Jim King, vice president of natural resources for forestry management company Westervelt, estimates that the new hourly pay rate for workers in Alabama under the H-2B visa program would be between $13.06 and $21.16, depending on industry and county. King says that those workers currently make $7.25 to $8.37 per hour.

The Department of Labor claims that the proposed changes "focus on enhancing employee recruitment efforts for U.S. workers and strengthening the necessary protections for foreign workers brought here under this temporary program," according to USA Today.

But people in the Alabama's forestry and restaurant industries say that despite the struggling economy, Americans aren't willing to do the work that H-2B immigrant laborers do—a sentiment that should resonate with Colorado farmers who tried to hire locals after an increase in the H-2A minimum wage last summer. (The H-2A visa is similar to the H-2B but covers agricultural jobs.) Many of the domestic workers walked off the job saying that the work was too hard, and some Colorado farmers struggled to make harvest.

Chris Isaacson, executive vice president of the Alabama Forestry Association, says that even if Americans do fill these jobs, the proposed changes will increase the cost of replanting in Alabama "to the point where we believe many landowners will choose not to [re]plant."
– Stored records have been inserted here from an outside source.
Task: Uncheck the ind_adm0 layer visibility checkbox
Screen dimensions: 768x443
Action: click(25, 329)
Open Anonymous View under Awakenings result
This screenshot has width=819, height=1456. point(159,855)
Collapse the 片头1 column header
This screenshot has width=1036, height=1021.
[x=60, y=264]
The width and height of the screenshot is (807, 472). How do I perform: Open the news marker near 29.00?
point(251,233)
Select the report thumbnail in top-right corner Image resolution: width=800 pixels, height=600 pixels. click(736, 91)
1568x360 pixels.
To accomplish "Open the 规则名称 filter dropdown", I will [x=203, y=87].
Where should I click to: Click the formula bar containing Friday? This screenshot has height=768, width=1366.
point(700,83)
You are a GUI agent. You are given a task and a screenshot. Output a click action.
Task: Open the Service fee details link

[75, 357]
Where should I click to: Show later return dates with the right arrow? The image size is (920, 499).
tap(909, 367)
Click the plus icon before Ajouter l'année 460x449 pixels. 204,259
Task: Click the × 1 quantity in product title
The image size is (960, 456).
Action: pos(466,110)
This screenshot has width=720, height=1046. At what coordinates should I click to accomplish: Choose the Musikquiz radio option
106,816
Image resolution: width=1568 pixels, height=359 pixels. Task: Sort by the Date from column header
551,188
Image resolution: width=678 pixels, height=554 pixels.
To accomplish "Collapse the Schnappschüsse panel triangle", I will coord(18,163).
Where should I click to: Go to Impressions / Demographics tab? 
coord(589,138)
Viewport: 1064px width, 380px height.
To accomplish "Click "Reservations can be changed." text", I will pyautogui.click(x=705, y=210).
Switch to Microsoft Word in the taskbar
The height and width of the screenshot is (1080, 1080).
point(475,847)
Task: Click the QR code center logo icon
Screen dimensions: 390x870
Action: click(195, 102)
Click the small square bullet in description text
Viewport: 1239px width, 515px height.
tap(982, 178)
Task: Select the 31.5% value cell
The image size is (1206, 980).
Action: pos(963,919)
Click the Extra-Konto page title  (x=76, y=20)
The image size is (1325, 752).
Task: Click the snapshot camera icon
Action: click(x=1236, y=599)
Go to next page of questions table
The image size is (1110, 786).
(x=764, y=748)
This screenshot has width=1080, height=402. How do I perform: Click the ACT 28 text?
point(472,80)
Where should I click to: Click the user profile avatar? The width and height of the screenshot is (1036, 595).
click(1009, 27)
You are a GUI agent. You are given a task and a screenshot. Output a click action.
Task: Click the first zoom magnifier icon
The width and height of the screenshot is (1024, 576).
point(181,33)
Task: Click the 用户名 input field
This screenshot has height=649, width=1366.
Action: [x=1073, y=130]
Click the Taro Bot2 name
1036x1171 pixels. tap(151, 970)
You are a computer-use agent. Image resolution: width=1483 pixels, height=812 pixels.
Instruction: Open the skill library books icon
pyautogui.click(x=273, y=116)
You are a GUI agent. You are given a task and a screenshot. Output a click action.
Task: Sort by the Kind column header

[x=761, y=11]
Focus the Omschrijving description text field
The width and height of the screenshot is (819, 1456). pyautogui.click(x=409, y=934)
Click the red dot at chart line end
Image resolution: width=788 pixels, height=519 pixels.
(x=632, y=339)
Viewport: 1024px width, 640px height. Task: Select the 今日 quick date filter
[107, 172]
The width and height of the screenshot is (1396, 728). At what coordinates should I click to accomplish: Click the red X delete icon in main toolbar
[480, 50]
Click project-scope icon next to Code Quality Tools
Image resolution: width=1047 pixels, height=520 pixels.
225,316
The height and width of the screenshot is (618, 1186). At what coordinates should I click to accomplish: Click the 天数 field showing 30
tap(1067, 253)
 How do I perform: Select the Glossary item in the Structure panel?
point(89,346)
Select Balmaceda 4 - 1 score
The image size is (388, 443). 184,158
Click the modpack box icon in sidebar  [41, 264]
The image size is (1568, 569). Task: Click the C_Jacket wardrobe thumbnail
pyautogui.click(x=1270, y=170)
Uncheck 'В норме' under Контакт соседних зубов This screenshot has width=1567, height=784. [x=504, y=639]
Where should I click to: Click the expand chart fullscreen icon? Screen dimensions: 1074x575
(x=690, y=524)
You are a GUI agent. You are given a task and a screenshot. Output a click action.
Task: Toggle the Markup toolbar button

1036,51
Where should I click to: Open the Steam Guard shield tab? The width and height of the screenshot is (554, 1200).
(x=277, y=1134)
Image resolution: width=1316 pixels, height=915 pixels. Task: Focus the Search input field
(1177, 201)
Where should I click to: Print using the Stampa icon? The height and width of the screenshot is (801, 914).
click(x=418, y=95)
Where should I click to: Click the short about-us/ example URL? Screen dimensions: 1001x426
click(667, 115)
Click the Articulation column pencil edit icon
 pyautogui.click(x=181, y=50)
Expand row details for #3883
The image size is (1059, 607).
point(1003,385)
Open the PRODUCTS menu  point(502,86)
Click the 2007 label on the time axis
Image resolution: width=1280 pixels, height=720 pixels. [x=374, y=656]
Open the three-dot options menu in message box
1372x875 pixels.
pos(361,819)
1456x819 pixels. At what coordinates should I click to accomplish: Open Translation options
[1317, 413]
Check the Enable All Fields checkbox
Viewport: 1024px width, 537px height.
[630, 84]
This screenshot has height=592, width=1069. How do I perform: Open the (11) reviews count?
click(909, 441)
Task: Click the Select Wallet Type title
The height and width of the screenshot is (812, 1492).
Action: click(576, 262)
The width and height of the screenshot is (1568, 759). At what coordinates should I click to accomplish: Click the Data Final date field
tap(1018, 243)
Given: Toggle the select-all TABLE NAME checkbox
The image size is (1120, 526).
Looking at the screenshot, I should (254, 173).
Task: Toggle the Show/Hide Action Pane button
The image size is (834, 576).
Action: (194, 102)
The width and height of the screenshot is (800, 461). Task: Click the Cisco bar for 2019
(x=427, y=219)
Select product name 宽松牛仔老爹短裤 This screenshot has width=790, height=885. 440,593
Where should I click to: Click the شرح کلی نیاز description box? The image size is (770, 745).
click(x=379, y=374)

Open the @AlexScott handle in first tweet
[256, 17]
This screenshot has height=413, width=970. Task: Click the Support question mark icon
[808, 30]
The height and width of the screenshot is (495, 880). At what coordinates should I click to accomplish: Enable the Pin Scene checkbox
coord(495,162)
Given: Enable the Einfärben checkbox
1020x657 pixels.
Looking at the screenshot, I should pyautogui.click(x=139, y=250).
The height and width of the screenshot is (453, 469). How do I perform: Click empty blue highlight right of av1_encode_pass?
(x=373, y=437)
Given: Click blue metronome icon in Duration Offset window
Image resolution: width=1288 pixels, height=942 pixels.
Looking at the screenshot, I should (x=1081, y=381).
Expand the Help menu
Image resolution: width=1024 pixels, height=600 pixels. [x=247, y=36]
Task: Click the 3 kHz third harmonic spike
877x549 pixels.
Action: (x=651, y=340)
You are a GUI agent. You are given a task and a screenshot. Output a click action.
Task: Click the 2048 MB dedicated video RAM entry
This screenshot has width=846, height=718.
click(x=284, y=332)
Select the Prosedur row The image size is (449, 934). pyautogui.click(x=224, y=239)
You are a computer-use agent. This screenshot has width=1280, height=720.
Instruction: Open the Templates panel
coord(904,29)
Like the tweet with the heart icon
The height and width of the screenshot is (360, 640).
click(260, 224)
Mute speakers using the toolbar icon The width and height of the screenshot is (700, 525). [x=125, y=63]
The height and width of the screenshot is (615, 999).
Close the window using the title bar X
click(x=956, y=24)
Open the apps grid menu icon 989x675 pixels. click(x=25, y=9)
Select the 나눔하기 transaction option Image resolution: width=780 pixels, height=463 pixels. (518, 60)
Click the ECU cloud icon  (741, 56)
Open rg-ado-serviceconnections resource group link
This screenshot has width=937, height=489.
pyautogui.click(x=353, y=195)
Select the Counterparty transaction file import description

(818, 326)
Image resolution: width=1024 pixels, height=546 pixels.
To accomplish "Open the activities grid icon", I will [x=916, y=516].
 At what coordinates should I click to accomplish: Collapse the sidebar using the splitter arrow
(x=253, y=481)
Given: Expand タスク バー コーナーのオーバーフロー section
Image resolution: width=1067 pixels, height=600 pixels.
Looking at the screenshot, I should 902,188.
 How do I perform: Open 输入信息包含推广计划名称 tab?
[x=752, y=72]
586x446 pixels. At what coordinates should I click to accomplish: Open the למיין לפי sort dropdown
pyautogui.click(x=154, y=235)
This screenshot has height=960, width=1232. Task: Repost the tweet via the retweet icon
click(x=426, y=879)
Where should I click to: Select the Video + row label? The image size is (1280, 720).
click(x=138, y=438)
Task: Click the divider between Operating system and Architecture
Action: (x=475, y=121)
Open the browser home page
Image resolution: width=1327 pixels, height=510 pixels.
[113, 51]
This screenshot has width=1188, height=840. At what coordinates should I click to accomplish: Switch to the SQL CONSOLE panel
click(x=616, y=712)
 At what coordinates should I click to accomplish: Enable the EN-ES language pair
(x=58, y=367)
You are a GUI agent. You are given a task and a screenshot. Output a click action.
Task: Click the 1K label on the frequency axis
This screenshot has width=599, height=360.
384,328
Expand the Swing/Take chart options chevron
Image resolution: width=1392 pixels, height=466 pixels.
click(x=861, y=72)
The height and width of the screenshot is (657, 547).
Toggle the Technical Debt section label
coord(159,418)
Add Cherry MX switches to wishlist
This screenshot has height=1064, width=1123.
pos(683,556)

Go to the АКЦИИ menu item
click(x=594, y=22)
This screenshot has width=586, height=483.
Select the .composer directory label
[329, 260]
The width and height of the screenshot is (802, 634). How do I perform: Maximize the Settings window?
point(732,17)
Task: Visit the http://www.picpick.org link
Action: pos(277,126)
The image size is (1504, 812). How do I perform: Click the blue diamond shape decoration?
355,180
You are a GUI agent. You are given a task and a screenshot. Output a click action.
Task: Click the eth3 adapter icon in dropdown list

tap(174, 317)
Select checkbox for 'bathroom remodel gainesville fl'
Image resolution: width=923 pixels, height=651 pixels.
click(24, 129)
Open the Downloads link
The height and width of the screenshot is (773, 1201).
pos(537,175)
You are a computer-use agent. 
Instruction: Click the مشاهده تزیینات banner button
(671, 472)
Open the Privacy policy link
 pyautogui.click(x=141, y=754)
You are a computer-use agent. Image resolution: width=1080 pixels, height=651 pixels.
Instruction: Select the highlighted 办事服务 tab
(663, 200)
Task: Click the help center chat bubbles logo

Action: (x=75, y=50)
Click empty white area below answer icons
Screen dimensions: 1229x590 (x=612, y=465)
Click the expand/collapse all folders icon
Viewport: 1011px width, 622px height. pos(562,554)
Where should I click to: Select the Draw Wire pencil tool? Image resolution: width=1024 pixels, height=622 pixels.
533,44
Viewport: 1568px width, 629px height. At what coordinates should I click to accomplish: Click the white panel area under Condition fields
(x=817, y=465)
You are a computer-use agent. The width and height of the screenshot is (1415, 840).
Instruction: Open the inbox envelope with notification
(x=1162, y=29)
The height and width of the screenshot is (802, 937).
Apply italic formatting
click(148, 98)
Only 66,000 H-2B visas may be issued per year, and neither the H-2A nor the H-2B program offer a legal pathway to citizenship. Shikha Dalmia has noted for Reason:

[These temporary visas] are meant only for seasonal jobs and are self-liquidating. This means that once a worker has installed a piece of machinery or assisted a landscape company get through its peak season, the visa automatically expires.

With the Department of Labor's proposed changes set to take effect at the end of the month, those self-liquidating jobs might not even be an option as some Alabama employers will struggle to hire seasonal workers at all.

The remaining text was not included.